How can I get through this? Is it ever possible to forgive yourself? With how strong our bond is, is it possible that if I told her, she wouldn't divorce me? I can't live without her.


----------



## jessi (Feb 11, 2009)

Guilt is a strong emotion, I think you should just concentrate on all the good going on in your relationship.
Life if a long time to live in a perfect way, we are all just human. I know you feel guilt and it wasn't something you should have done and I think you have learned what kind of damage that can do to someone(yourself) and I think you wouldn't repeat the situation again if you felt that weakness in your relationship.
You are one of the few that learns from your mistakes.....
You could tell her but if you know it would never happen again, why do it....It would just open up doors of trust issues and why do this.....You two are happy now, keep building on that and just replace all your guilty thoughts with new memories of all the happy times together.....Let it go, forgive yourself.....don't let one mistake ruin all the good you two have......
You sound like a great guy who made one mistake and have learned from it and that's all anyone would want........
good luck


----------



## mommy2 (Oct 27, 2009)

I agree with Jessi completely. You sound like a good guy who made a STUPID mistake. Telling your wife will only cause more issues as Jessi explains. 

Concentrate on your marriage and keeping it wonderful and focusing on the two of you. 

Guilt is a strong emotion and I am sure it is tearing you up inside but as someone else mentioned, telling her will only make YOU feel better, not her. And not to be mean but consider the guilt and how you feel as your punishment for what you did. It sucks that you have to suffer through those feelings but that's the price you pay for your mistake. Don't make your wife suffer too by telling her. 
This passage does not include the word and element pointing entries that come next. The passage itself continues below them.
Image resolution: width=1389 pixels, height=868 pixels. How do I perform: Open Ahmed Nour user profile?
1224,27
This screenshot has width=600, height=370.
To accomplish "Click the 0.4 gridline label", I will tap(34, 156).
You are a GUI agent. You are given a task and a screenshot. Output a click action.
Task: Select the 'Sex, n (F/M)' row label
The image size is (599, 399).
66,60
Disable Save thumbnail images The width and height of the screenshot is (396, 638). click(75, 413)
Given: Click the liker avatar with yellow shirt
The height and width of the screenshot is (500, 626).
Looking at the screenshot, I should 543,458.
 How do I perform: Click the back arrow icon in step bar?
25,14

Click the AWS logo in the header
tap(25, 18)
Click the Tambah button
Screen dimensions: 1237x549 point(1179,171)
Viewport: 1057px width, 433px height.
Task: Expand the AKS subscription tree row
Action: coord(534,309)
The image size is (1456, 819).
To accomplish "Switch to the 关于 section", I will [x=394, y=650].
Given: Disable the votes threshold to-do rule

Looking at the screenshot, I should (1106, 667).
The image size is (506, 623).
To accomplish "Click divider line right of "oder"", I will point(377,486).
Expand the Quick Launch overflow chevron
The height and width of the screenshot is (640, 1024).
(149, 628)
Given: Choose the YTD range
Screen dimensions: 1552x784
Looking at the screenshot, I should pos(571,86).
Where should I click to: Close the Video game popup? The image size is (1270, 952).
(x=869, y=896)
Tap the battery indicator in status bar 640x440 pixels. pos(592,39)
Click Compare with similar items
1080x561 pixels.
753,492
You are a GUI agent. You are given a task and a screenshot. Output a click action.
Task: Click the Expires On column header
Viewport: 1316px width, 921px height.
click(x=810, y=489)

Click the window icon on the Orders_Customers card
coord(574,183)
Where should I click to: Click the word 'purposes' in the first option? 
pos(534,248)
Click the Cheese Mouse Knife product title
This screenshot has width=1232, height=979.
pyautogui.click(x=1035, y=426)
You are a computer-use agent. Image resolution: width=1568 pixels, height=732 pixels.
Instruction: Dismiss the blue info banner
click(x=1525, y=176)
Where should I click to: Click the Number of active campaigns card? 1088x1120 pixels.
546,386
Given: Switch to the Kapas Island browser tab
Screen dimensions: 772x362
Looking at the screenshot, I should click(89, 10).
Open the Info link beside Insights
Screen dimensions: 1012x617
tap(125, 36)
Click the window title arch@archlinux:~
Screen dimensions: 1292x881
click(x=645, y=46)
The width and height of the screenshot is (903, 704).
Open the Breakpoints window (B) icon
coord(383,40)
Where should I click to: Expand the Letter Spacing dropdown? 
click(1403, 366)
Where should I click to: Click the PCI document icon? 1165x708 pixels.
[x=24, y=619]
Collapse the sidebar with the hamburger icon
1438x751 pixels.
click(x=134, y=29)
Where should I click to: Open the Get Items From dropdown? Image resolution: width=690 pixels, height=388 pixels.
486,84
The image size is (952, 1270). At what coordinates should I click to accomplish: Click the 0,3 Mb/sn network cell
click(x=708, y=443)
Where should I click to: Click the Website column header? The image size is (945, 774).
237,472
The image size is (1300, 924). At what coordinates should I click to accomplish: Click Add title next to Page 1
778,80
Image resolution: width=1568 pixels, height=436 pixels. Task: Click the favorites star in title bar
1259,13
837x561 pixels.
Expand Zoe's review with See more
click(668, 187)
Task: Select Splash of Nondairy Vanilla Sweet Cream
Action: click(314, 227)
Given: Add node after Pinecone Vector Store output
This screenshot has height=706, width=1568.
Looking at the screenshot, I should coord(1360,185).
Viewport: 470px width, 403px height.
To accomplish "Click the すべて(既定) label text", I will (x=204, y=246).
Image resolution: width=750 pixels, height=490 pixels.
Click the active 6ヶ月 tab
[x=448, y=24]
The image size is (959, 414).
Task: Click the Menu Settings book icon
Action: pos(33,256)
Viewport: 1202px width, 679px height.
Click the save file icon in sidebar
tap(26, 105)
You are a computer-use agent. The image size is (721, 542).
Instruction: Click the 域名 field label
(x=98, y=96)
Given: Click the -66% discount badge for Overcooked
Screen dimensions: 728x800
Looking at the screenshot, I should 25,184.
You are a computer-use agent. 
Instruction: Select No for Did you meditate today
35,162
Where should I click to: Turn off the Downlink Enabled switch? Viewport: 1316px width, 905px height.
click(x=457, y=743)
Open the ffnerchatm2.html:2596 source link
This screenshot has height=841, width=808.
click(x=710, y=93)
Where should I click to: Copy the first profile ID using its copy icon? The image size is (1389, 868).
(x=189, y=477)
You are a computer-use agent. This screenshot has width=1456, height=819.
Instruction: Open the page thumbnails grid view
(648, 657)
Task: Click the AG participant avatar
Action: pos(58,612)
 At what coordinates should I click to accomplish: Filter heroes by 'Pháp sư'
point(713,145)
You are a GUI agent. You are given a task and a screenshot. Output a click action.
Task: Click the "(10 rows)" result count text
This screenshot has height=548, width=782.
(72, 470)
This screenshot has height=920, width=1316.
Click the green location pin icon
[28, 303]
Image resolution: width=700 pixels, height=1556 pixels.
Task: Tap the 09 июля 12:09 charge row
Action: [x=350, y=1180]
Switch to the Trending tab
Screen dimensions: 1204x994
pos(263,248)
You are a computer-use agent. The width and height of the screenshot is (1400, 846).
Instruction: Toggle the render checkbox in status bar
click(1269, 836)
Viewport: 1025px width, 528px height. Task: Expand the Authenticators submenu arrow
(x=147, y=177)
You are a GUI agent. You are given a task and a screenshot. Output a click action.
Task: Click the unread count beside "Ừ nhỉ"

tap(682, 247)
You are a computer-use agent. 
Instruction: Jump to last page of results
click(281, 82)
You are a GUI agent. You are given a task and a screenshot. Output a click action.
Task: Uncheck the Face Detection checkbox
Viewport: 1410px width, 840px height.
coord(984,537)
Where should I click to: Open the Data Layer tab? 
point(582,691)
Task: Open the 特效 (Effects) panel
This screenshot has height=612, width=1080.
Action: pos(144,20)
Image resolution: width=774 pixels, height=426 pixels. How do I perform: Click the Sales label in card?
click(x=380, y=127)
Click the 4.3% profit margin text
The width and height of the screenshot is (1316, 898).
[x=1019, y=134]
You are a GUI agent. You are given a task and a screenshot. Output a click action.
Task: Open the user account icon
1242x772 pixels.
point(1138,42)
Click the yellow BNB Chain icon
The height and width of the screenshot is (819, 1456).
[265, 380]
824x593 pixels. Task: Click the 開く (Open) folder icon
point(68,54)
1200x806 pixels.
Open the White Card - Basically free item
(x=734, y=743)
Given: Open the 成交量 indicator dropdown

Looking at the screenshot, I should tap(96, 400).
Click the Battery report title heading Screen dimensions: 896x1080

Good Luck and enjoy your wife and your wonderful marriage.


----------



## SL73 (Jul 3, 2009)

I completely agree, I do feel that the guilt that is tearing me up is punishment, and that I totally deserve it. And she doesn't deserve to have this inflicted on her. 

I do worry that she may end up deducing on her own that something is wrong, but so far I don't think that has entered her mind. The only thing that worries me is that in times like this when my guilt attacks, my sex drive drops, and if she does want to be intimate, and I can't perform due to guilt, that would be a definite red flag to her. I need to be able to clear my mind at that time. 

I want to be every bit the guy she thinks I am. Her mother and her friends tell that she is lucky to have me, and I do not want to ruin that for her. I want to make her as happy as she makes me, for the rest of our lives.


----------



## turnera (Jan 22, 2010)

So...if your wife was on a business trip, and went out to dinner, and was sitting there thinking about how you never fill her need for conversation, and some poor schmuck was alone in town and needed someone to have dinner with, and had dinner with her, and it 'filled a need' for both of them (her having no one to talk to for the last 3 years of marriage) for that one night, and as he left, he gave her a big passionate kiss, and she'll remember that kiss for the rest of her life but decide not to tell you because it would 'hurt' you, and she spends the next 40 years of your marriage never telling you about that kiss (which, incidentally, means more to a woman than a happy ending massage means to a man)...

would you be ok with not knowing?


----------



## turnera (Jan 22, 2010)

btw, have you ever TALKED to your WIFE about why you have so little sex?

What is a marriage if you don't have honest conversation? You're supposed to be best friends.


----------



## Affaircare (Jan 11, 2010)

LOL :iagree: As usual I agree with tunera--but I'm just softer about it. 

Here's the thing--for a marriage to be truly intimate there has to be personal transparency. That means letting another person see the real you: the good, the bad, and the ugly. Also, the fact of the matter is that sometimes the real truth hurts. But hearing the real truth from you will be far better than 10 years from now accidentally "finding out" about it. 

You know as well as I do that it is going to hurt her. You know as well as I do that if you love her, she deserves to know the truth. I think you also know as well as I do that being honest is ALWAYS the best option. Always! Even honesty that hurts. 

Sooo... I suggest that you tell her, let her cry and ask you a zillion questions, tell her a zillion times what a mistake it was and how sorry you are, show her in your actions that you are there for her to help her deal with it.


----------



## NightOwl (Sep 28, 2009)

My sex life with my partner had dropped off in the months leading up to the affair. When he first confessed and I didn't know the extent of things, the thought ran through my mind that if he had a one night stand I could forgive him easily because sex is a human need. That wasn't the case, unfortunately, but if it had been something like a "happy ending" I honestly think it would have been pretty manageable. I am pretty liberal in my views of sexuality though.

The bigger problem is if you don't resolve the sexual issues in your marriage, will you be tempted to stray again? I think that experience was a big red flag and you need to deal with it, whether or not that involves telling your wife.


----------